◆ Exercise ◆
Beginning with the opening line, restate the following material exactly, up through the line that contains "Task: Click the EU flag beside Euro Stoxx 50".

◆ Record excerpts ◆
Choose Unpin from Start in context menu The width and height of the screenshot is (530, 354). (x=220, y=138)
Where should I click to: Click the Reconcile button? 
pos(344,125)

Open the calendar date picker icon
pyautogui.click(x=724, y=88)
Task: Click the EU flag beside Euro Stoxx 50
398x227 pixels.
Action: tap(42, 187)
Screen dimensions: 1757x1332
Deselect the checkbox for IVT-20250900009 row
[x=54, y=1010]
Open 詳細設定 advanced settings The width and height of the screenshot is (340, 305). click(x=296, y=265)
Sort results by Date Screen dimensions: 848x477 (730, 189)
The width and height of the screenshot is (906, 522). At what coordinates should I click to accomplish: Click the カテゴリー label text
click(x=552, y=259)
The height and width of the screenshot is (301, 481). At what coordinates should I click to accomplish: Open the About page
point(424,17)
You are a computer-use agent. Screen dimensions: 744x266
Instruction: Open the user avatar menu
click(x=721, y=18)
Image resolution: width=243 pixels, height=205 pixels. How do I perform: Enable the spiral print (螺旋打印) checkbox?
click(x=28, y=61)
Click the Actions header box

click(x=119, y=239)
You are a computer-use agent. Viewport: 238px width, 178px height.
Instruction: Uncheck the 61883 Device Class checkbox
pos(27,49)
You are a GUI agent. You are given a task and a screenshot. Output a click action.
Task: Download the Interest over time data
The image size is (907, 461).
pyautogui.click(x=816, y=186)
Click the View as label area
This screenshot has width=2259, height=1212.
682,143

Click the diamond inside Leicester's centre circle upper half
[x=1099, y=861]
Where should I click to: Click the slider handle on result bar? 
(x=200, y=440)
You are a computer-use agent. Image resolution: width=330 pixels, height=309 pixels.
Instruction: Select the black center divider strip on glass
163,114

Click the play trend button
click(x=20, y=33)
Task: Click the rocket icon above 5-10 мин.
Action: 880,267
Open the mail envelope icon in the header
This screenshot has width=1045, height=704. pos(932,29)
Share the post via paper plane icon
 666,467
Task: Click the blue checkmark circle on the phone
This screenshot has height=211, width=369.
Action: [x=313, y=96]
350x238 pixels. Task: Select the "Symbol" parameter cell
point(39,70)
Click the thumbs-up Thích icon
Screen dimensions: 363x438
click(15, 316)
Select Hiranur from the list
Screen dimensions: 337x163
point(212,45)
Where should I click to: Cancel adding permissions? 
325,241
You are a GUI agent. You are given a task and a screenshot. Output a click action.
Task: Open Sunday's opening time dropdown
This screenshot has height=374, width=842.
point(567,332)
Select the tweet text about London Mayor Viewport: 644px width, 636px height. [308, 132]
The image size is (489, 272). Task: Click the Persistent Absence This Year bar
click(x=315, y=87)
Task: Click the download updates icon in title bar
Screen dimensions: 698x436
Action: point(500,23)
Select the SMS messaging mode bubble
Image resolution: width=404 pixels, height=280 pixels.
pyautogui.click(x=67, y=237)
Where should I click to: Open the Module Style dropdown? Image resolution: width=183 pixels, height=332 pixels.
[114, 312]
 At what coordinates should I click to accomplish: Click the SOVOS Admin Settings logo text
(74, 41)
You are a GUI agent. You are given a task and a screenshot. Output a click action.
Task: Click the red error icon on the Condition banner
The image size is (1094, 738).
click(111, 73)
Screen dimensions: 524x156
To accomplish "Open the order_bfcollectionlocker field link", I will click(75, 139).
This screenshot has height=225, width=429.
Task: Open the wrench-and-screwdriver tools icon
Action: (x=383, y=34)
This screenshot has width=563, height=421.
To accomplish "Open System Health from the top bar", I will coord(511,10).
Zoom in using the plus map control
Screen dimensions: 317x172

◆ The answer ◆
Choose Unpin from Start in context menu The width and height of the screenshot is (530, 354). (x=220, y=138)
Where should I click to: Click the Reconcile button? 
pos(344,125)

Open the calendar date picker icon
pyautogui.click(x=724, y=88)
Task: Click the EU flag beside Euro Stoxx 50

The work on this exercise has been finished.